According to new details disclosed by a senior official in Brazil's Indian affairs department (Funai), the seven tribespeople first exhibited flu symptoms on 30 June, three days after their first meeting with government officials in the Brazilian village of Simpatia. The group then vanished into the forest only to return after four days.
A government medical team administered flu immunisation and treated them at a remote post. Finally, on 11 July, they returned to their forest home, a village that may house as many as 100 individuals.
Funai insists the treatment ensures that the infected individuals pose no threat to their isolated tribe.
But anthropologist Kim Hill of Arizona State University, Tempe, points out that a health worker should have been sent along to administer antibiotics in the likely event that pneumonia and other secondary bacterial infections spread in the village.
A third to half of the population will die, he warns, as the flu victims will likely infect others in their tribe with foreign viruses. Secondary bacterial infections will take their toll in a weakened population.
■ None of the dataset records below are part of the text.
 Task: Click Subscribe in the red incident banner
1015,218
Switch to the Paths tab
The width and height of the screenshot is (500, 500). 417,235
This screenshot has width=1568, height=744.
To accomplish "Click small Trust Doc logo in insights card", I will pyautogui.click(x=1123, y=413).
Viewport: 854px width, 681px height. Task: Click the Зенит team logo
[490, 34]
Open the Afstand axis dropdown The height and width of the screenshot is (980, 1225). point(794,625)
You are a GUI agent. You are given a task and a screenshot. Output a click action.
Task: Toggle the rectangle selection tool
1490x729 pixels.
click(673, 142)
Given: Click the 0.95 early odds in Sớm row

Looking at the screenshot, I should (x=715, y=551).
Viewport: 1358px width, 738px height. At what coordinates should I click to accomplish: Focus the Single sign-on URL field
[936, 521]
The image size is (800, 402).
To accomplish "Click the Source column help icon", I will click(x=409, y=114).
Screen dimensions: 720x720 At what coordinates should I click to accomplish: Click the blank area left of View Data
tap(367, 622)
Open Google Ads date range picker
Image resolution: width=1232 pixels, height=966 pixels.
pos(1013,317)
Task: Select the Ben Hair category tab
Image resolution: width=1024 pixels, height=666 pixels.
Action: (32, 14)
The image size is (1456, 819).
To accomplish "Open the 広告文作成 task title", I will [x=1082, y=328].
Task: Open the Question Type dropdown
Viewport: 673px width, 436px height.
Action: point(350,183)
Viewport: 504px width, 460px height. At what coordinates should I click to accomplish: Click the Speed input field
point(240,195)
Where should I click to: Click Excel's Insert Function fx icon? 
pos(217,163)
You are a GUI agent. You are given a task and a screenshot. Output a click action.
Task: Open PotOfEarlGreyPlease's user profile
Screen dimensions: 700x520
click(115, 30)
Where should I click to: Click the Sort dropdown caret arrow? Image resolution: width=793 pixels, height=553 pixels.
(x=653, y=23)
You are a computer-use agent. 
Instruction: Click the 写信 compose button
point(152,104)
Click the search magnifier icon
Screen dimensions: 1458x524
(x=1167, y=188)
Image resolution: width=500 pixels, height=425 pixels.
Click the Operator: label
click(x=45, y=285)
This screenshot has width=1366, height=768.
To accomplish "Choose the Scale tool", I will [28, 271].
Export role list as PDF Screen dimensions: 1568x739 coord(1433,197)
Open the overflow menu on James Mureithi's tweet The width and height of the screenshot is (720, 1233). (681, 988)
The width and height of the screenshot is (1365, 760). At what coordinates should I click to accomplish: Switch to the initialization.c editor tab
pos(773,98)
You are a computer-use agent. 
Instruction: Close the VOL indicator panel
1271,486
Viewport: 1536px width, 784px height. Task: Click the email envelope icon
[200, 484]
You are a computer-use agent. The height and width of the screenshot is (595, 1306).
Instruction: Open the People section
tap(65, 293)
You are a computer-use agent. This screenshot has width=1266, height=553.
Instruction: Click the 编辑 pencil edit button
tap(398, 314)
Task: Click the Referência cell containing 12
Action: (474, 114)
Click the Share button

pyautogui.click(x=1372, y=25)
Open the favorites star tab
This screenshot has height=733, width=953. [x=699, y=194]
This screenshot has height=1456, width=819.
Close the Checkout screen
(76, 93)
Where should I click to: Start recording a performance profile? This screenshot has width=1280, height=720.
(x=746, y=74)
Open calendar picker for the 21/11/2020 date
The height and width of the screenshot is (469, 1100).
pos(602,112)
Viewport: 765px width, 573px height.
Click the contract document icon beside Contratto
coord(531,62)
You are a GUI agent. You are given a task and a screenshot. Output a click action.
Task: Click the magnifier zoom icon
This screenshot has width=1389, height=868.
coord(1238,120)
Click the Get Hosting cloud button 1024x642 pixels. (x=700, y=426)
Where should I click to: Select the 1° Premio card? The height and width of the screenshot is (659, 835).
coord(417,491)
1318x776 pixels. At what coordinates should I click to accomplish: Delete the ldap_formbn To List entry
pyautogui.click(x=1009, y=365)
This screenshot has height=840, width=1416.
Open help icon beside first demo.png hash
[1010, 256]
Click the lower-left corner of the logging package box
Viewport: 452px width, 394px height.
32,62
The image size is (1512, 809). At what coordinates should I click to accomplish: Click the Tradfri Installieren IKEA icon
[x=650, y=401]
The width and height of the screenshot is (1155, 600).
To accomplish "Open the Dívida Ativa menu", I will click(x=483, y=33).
Flu immunisation, while not effective in treating the illness, could protect the seven tribespeople from future exposure to flu. But this would also depend on what antiviral medications were given.
The Funai team gave the tribe a primer on what influenza is, how it is spread, and what would happen if they did not return to Simpatia or Funai's frontier post for further medical treatment in the event of a new outbreak.
But Fiona Watson, research director for Survival International, an NGO that supports tribal people, thinks that the tribespeople may be too afraid to follow this advice, as they associate villages with infection.
Catastrophes like these are seen as a sad reality after gas projects and illegal logging have made inroads into the untouched Amazon rainforest.
More than 70% of the Peruvian Amazon has been leased by the government to oil companies. Much of this includes regions inhabited by uncontacted tribes.
Oil exploration opens up previously remote areas to other outsiders, such as loggers and colonists, who often carry infections.
In the early 1980s, exploration by Shell led to contact with the isolated Nahua tribe. Within a few years around 50% of the Nahuas had died.
The massive Camisea gas project in Peru also stands on Nahua land.
In fact, it lies inside a reserve for uncontacted and isolated tribes that include the Nanti and Matsigenka Indians, fears Survival International.
The other threat to the tribes comes from illegal loggers who are after mahogany, or "red gold" that commands a big price in the global market.
In 1996, illegal loggers entered the region and led to the death of 50% of the native Murunahua Indians. The tribe died from colds, flu and other respiratory infections.